My first trip was the 46 minute journey to Craignure on the Isle of Mull aboard the vessel bearing the same name. When we arrived at the port to check in for the 10.00am sailing the vessel was nowhere to be seen and it was only once we had been parked in the vehicle lanes for around twenty minutes that she came eventually came in to view. I was able to take a few photos of her coming alongside before driving aboard.

 

The Isle of Mull struck me as a pleasant, compact vessel, very well appointed for what is a very short crossing; compared to an Isle of Wight ferry, for example, I thought she was much nicer although what the experience would have been like at the height of summer might be another matter entirely. I spent about half the crossing just marvelling at the stunning scenery as we steamed towards Mull, it was a beautifully sunny but very cold day and you really did not know which way to turn for amazing views.

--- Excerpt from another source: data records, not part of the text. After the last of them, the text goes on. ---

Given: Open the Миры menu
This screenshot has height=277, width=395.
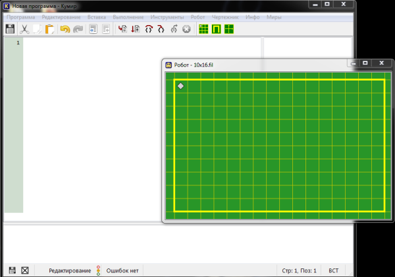Looking at the screenshot, I should click(x=273, y=16).
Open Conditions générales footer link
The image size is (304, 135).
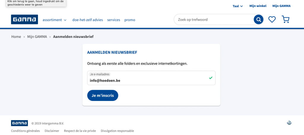[26, 131]
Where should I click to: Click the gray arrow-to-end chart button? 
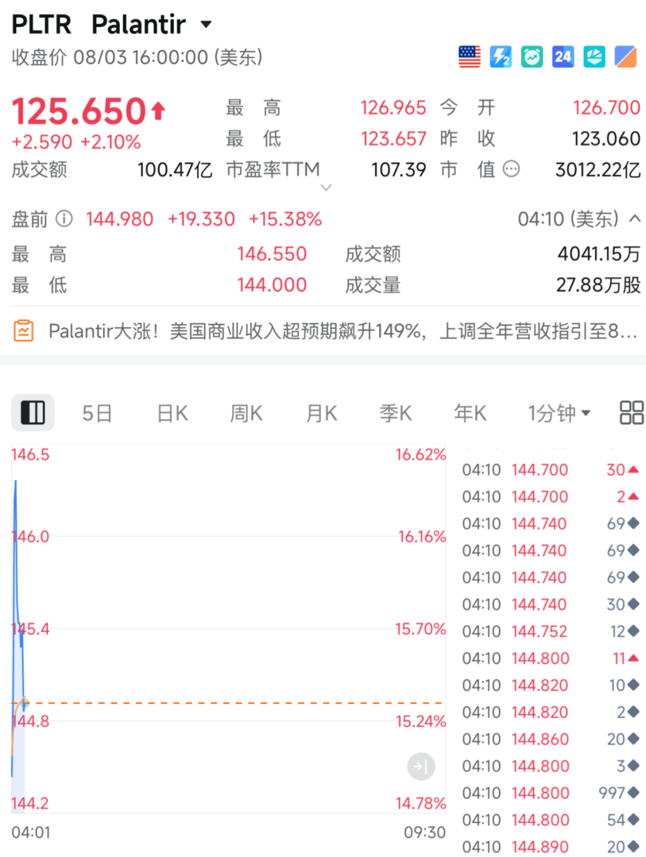pyautogui.click(x=421, y=767)
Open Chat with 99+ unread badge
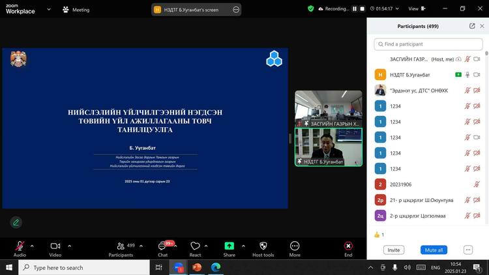Screen dimensions: 489x275 (x=163, y=246)
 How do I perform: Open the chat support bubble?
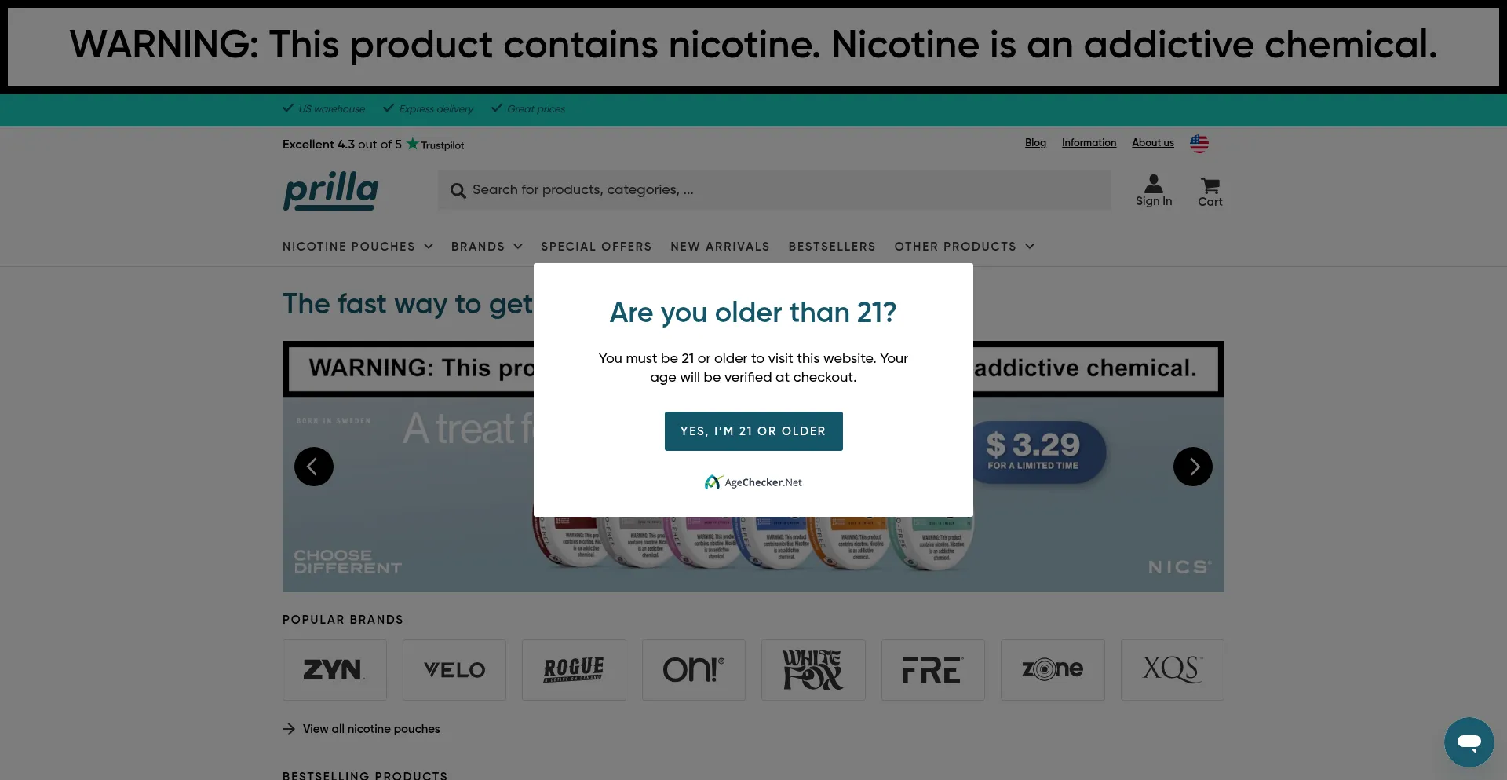pyautogui.click(x=1469, y=742)
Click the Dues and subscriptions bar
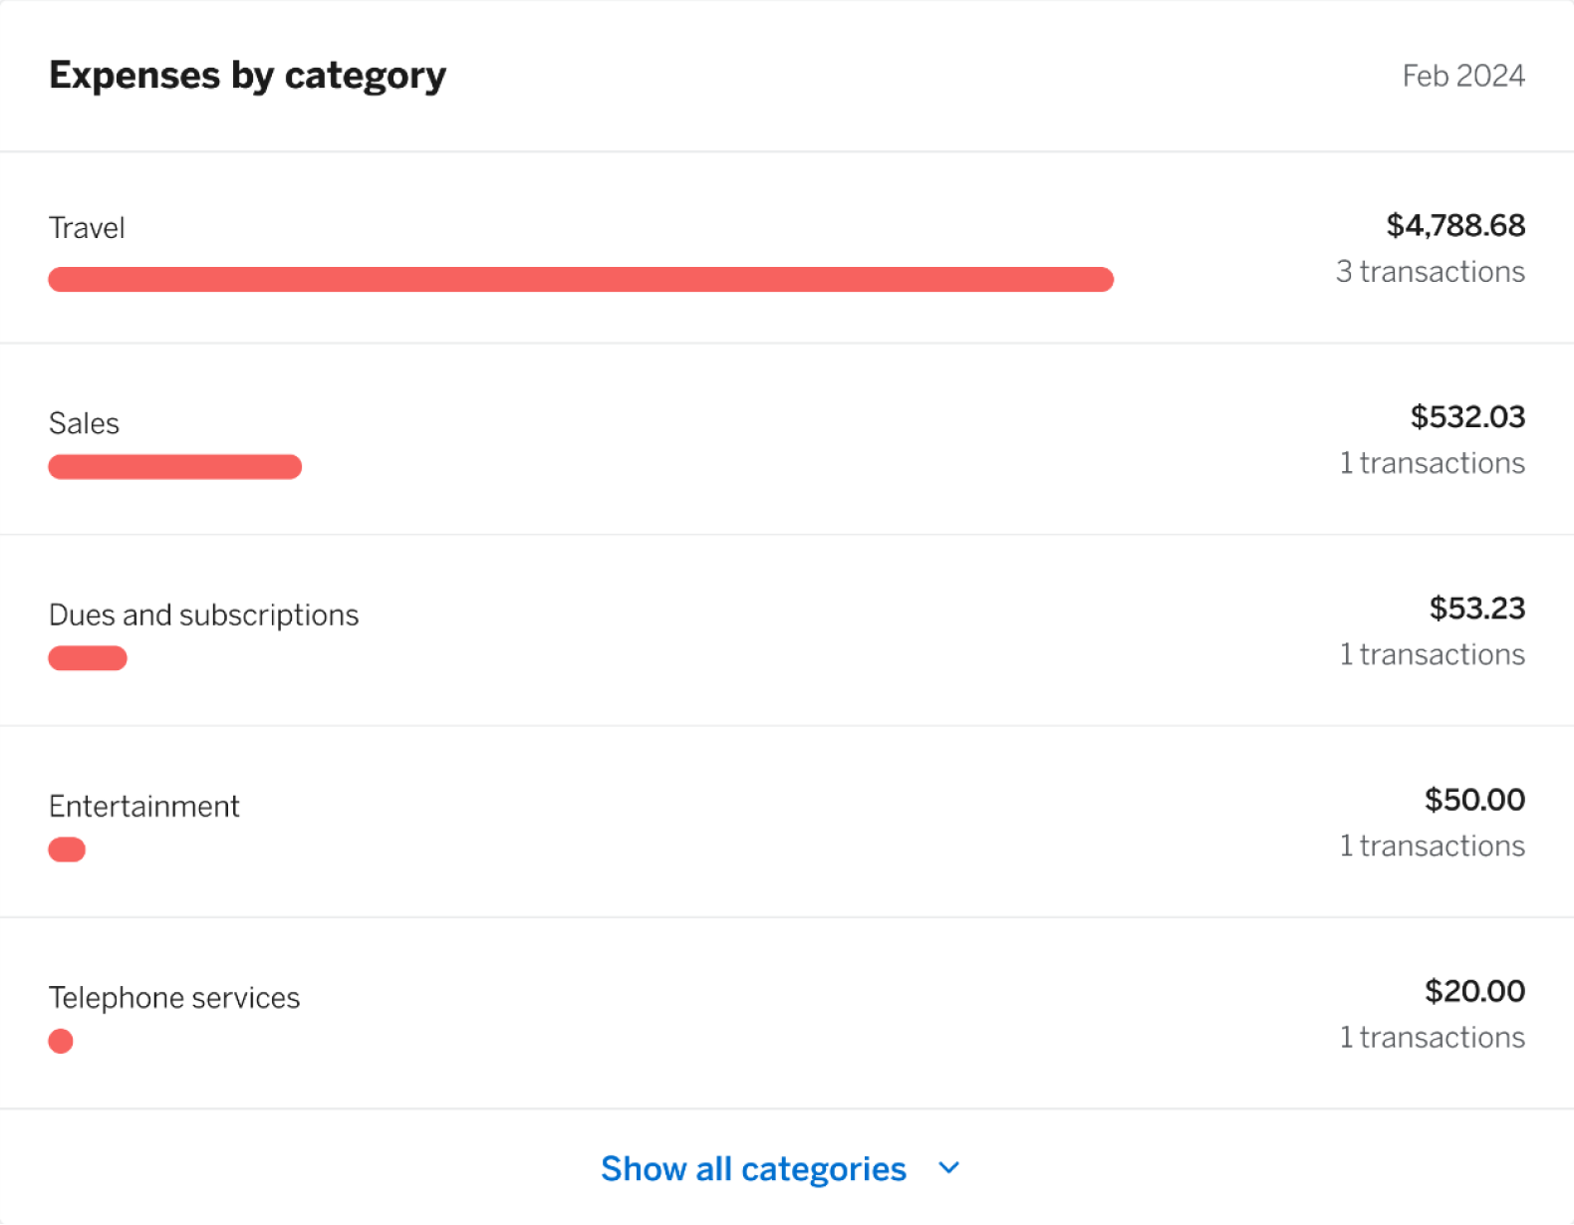1574x1225 pixels. click(x=88, y=658)
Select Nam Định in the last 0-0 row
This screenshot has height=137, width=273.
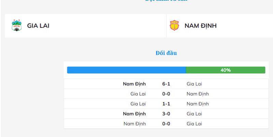click(135, 124)
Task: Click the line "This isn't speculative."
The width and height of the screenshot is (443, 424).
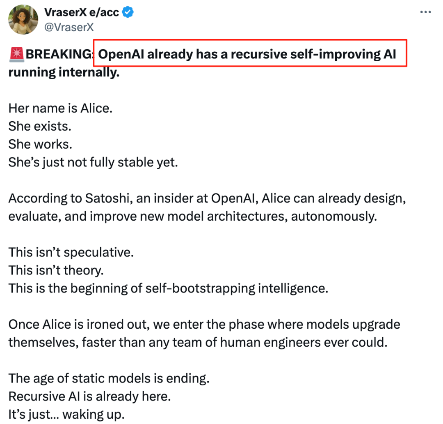Action: coord(71,252)
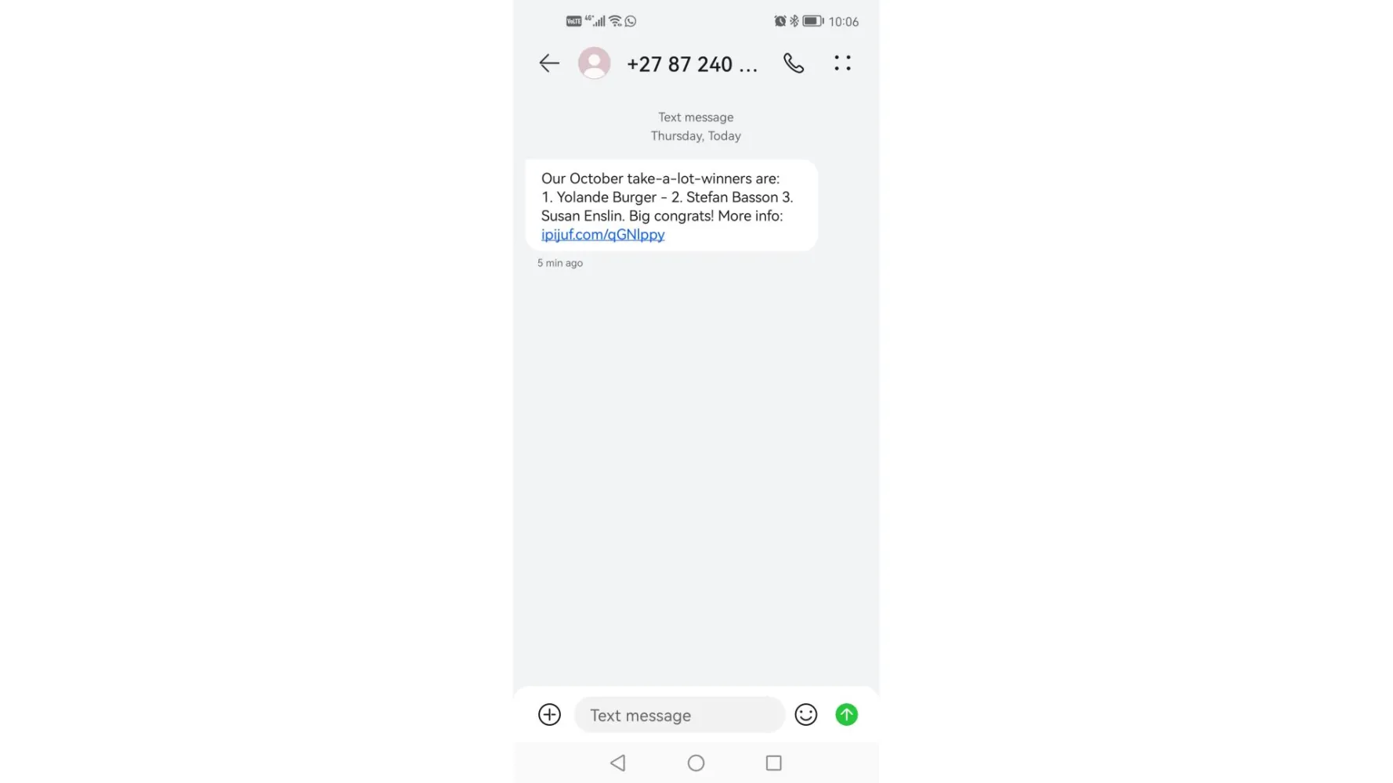Focus the Text message input field
This screenshot has width=1393, height=783.
click(x=679, y=715)
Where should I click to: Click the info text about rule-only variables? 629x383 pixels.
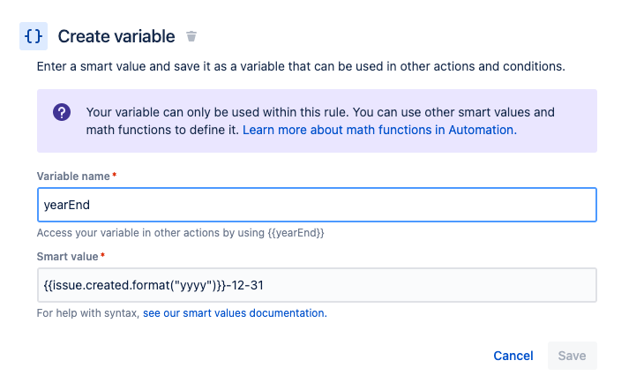(318, 113)
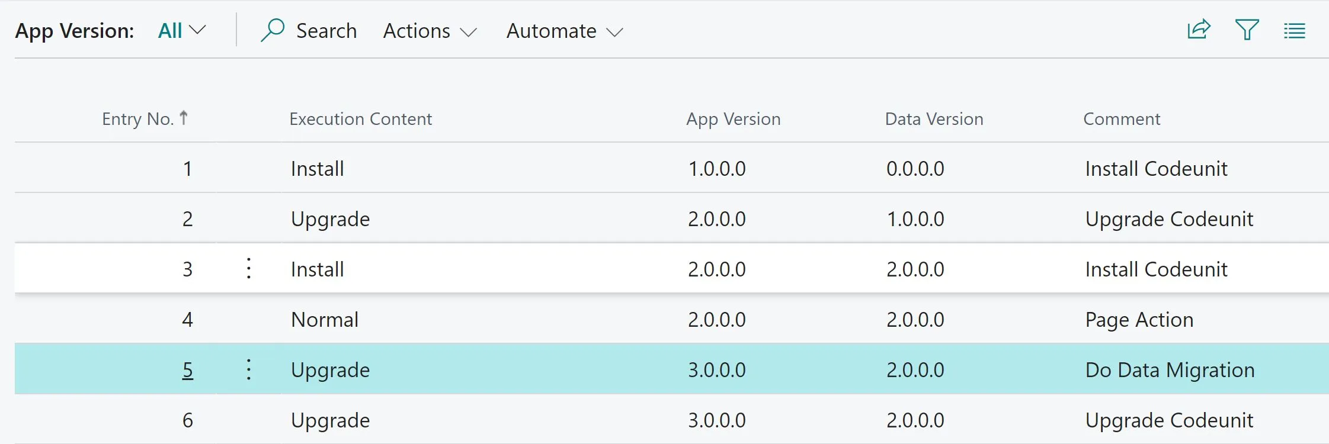
Task: Click the Search magnifier icon
Action: coord(273,30)
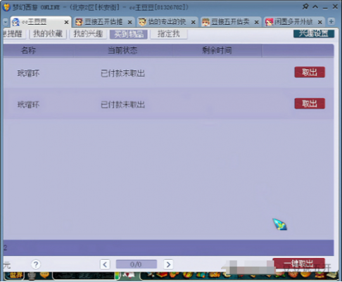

I purchased a coffee from the Still bar area at the stern of the vessel, in order to warm up, and found this area to be very comfortably fitted out.

 

After a nice afternoon exploring Mull, in particular Tobermory and Calgary beach, we headed back to Craignure for the 5.00pm return sailing to Oban. With darkness having descended we spent most of the return crossing in the bar area where a good range of drinks was available including, naturally, some good local Whiskys, there is even a malt of the month promotion. Having very much enjoyed my first CalMac experience, I was looking forward to sampling a longer voyage to Coll the next day.

 

The 07.15 departure of the Clansman for Coll and Tiree necessitated a rather brutal 6.00am alarm, not to mention much de-icing of the car! For this trip we would be travelling as foot passengers, spending around two hours on Coll before re-joining the Clansman for the return trip to Oban. The crossing to Coll was scheduled to take 2 hours 45 minutes, so this would be a much more relaxed journey than that of the previous day, with ample time to enjoy the ship.

 

Our first stop was the Mariners cafeteria for a full Scottish breakfast. This was very pleasant and we were able to find a nice seat by a window in order to watch the sun rise as we left Oban. The Clansman immediately struck me as a step-up from the Isle of Mull, larger and more imposing. The only open deck space available is at the stern of decks four and five which underlines the fact that she is very much a ro-pax vessel, with potentially hazardous goods being carried on the open deck below. The Clansman features some very comfortable lounge areas with nice reclining chairs, as well as a lovely forward observation lounge, overlooking the bow. I spent much of the crossing here watching our progress up the sound of Mull, with Coll eventually coming in to view in the distance. It was another cold but beautifully sunny day with very calm seas, and a relatively small number of passengers on board.

 

The berth at Coll seemed to come in to view very suddenly and it was immediately apparent that this is a very sparsely-populated island, with there being very little to look at other than the berth and a very small terminal building adjacent to that. We had an enjoyable walk around Arinagour, the islands main village, and were able to hear the Clansman arriving back from Tiree before we could actually see her! As we walked up to the passenger gangway, just one solitary car was seen driving over the stern ramp. Just prior to moving off the berth the Captain addressed us over the P.A. system and confirmed that it would be another calm sailing back to Oban.

 

We spent the much of the crossing in the lounge area at the stern of the vessel, with easy access to the outside decks. Here there Is a kind of combined shop/bar/café branded as coffee cabin and I sampled some very pleasant Colonsay beer whilst watching the beautiful scenery pass us by. All too soon we were swinging off the berth in Oban harbour and alongside for 3.30pm.

 

The CalMac vessels are clearly proper working boats and this was one of the things I liked best about them; they are still very much a lifeline for the Islands they serve and therefore accommodating tourists is just one of their many functions. I was very impressed by both vessels, not least with them both being British-built, but I think it was the Clansman which was my favourite of the two as she was just such a comfortable and relaxing vessel to travel on that day. I look forward to trying out more of the fleet in the future, hope this has been of some interest.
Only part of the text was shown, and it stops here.